(RECORDS FOR THIS EXERCISE Opens)

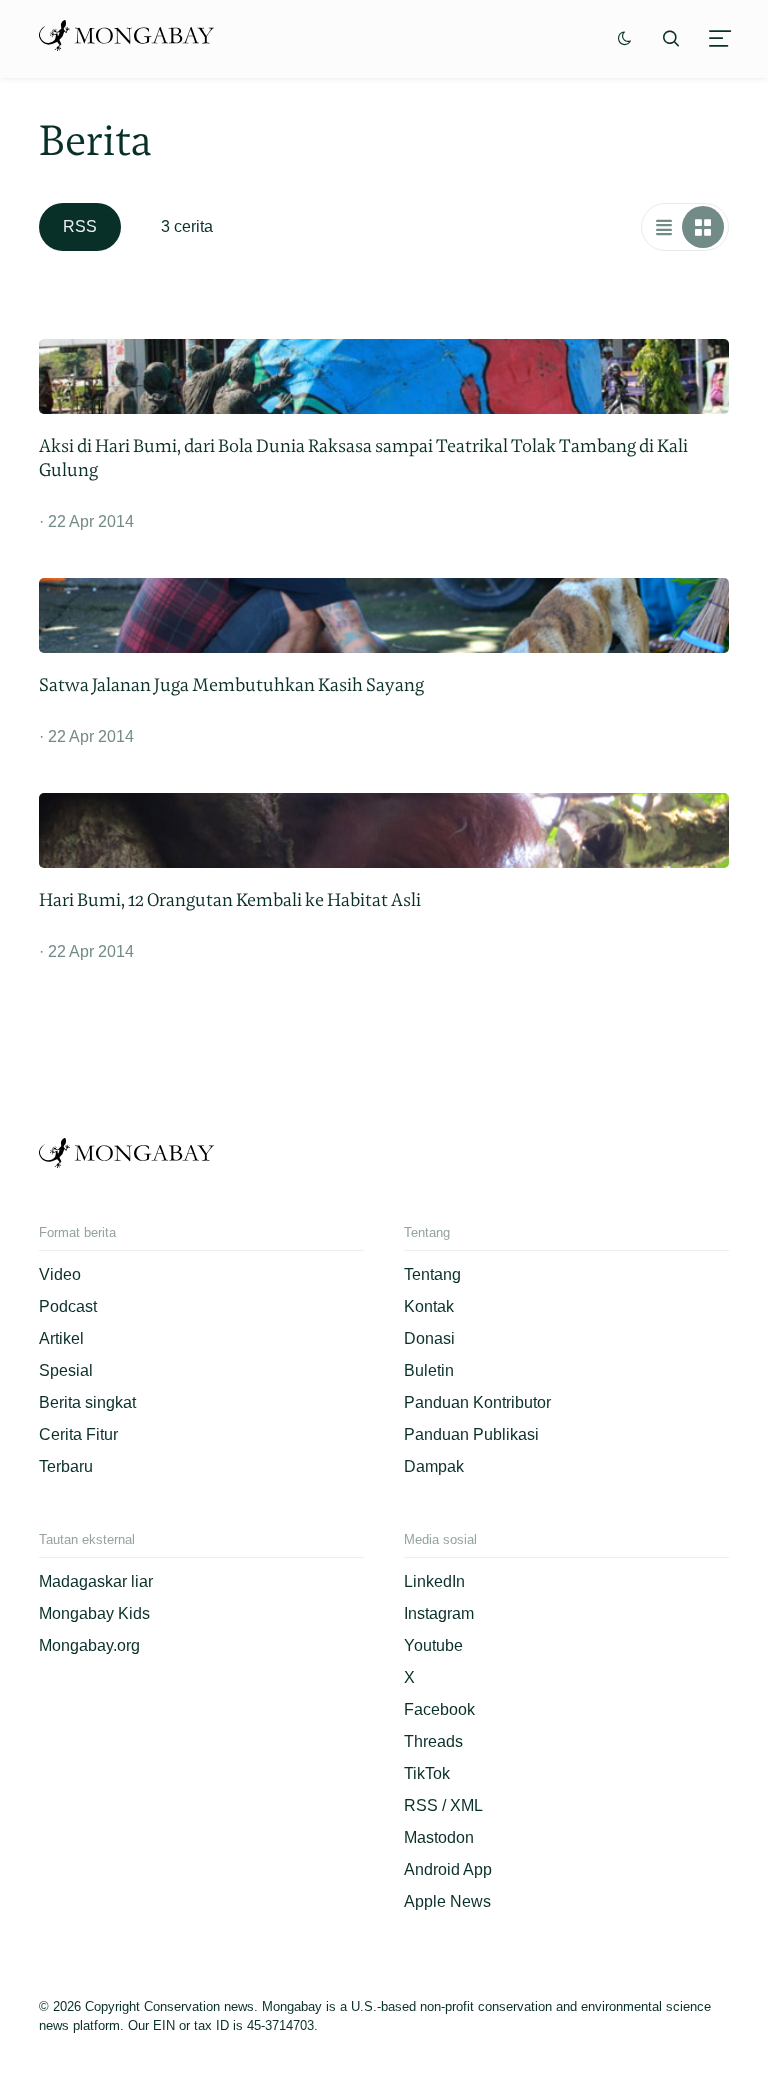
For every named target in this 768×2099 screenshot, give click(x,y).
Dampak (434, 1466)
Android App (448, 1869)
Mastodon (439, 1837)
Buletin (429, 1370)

(RECORDS FOR THIS EXERCISE Closes)

## EXERCISE:
Please hand back every entry above exactly, with no images in the copy.

## EXERCISE RESPONSE:
For every named target in this 768×2099 screenshot, give click(x,y).
Dampak (434, 1466)
Android App (448, 1869)
Mastodon (439, 1837)
Buletin (429, 1370)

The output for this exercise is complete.